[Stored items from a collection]
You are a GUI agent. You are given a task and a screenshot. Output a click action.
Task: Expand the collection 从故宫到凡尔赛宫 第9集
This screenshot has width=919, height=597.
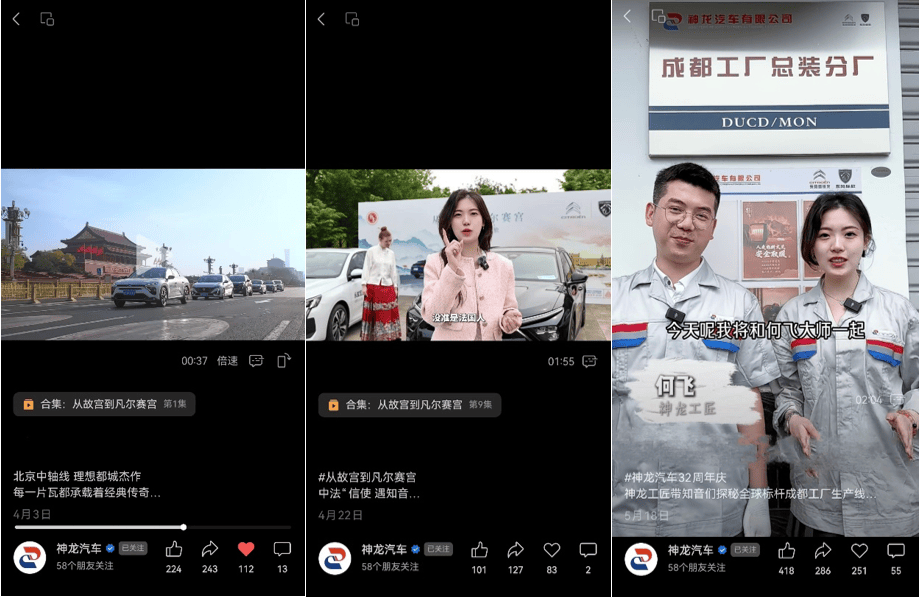[x=410, y=405]
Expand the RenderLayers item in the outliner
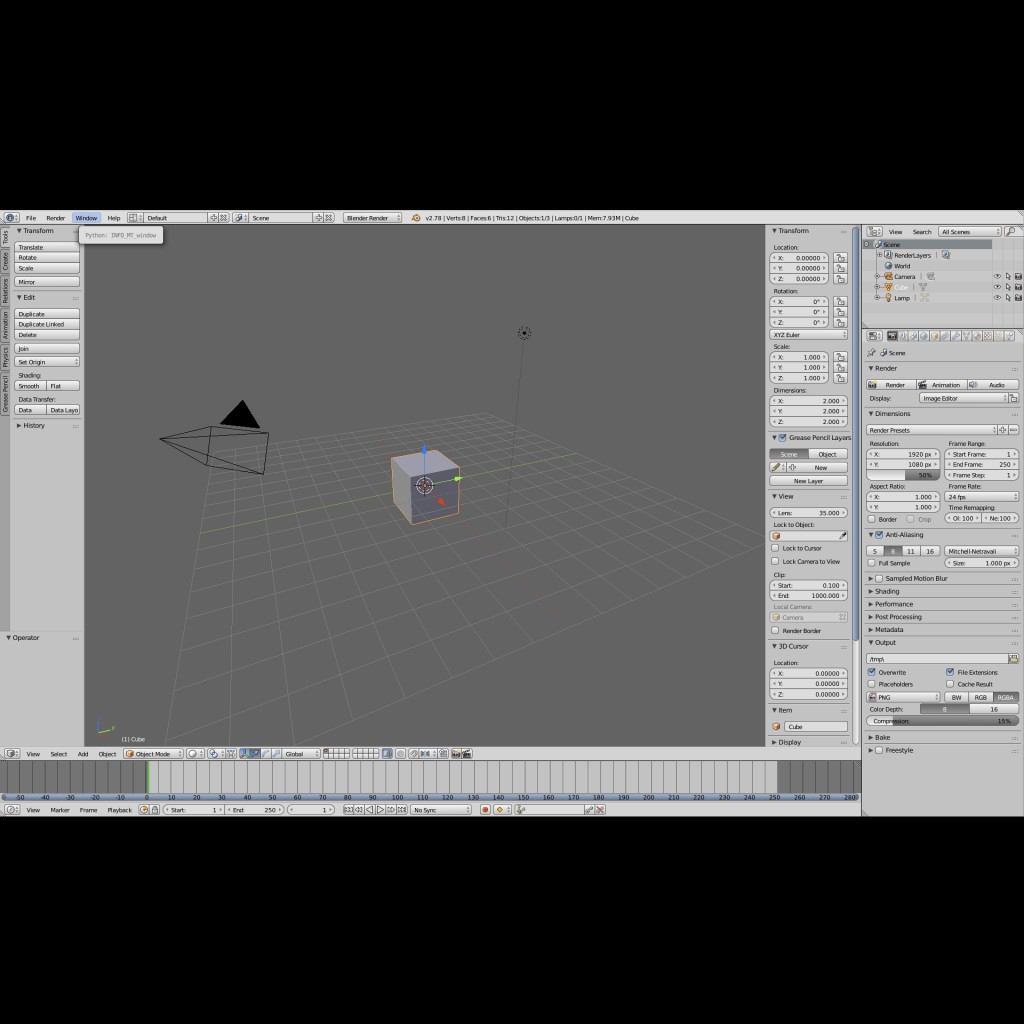1024x1024 pixels. [x=880, y=255]
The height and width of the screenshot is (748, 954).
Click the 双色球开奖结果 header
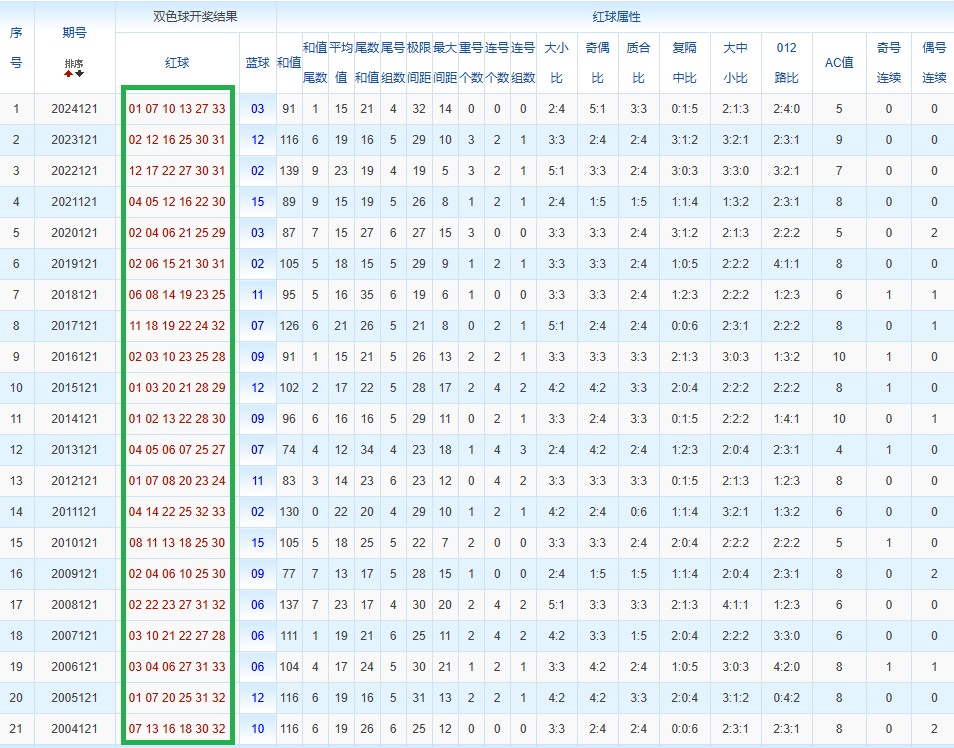pyautogui.click(x=195, y=17)
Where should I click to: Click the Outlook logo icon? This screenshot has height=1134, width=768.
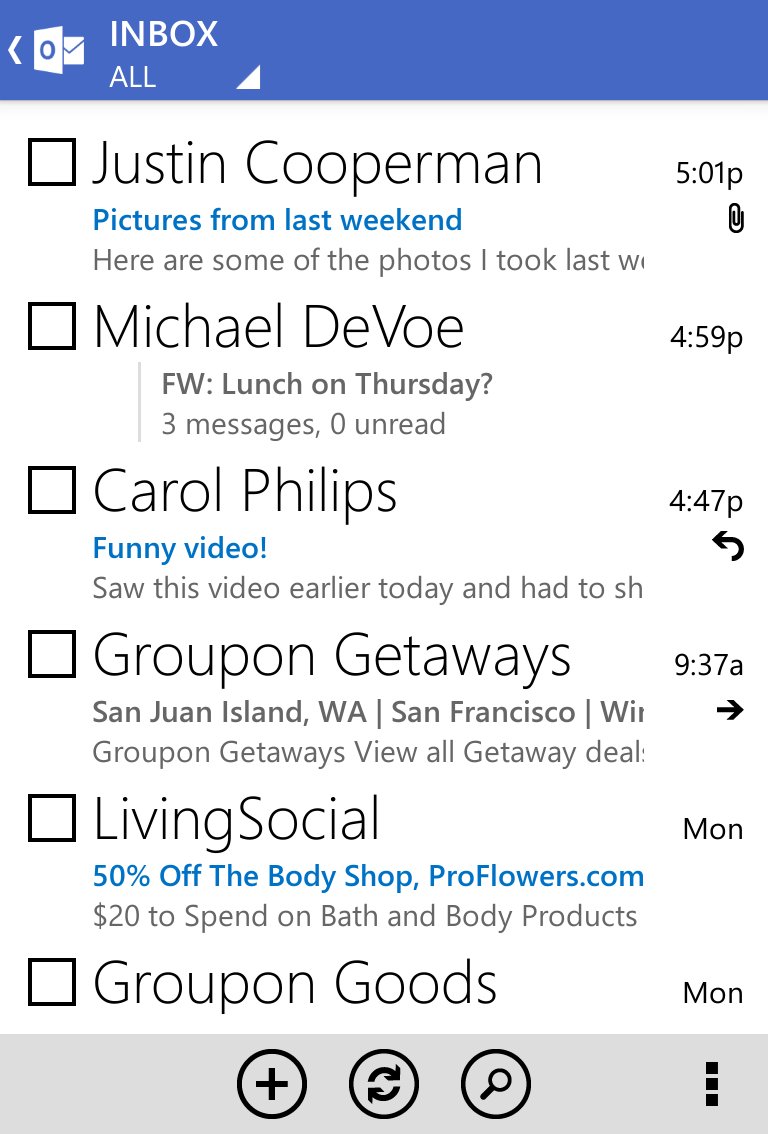coord(59,50)
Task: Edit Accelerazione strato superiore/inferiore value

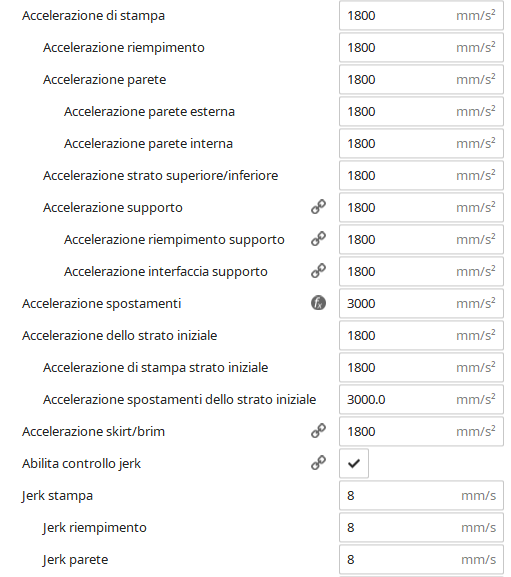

- YOUR OBJECTIVE: Reproduce the final stretch of lines exactly: the line containing "Expand the RenderLayers item in the outliner" through the last line of the data, both included. Pictures do not belong in the copy.

- ANSWER BOX:
Expand the RenderLayers item in the outliner
1024x1024 pixels. [x=880, y=255]
The height and width of the screenshot is (748, 954).
Click the 双色球开奖结果 header
pyautogui.click(x=195, y=17)
Where should I click to: Click the Outlook logo icon? This screenshot has height=1134, width=768.
coord(59,50)
Task: Edit Accelerazione strato superiore/inferiore value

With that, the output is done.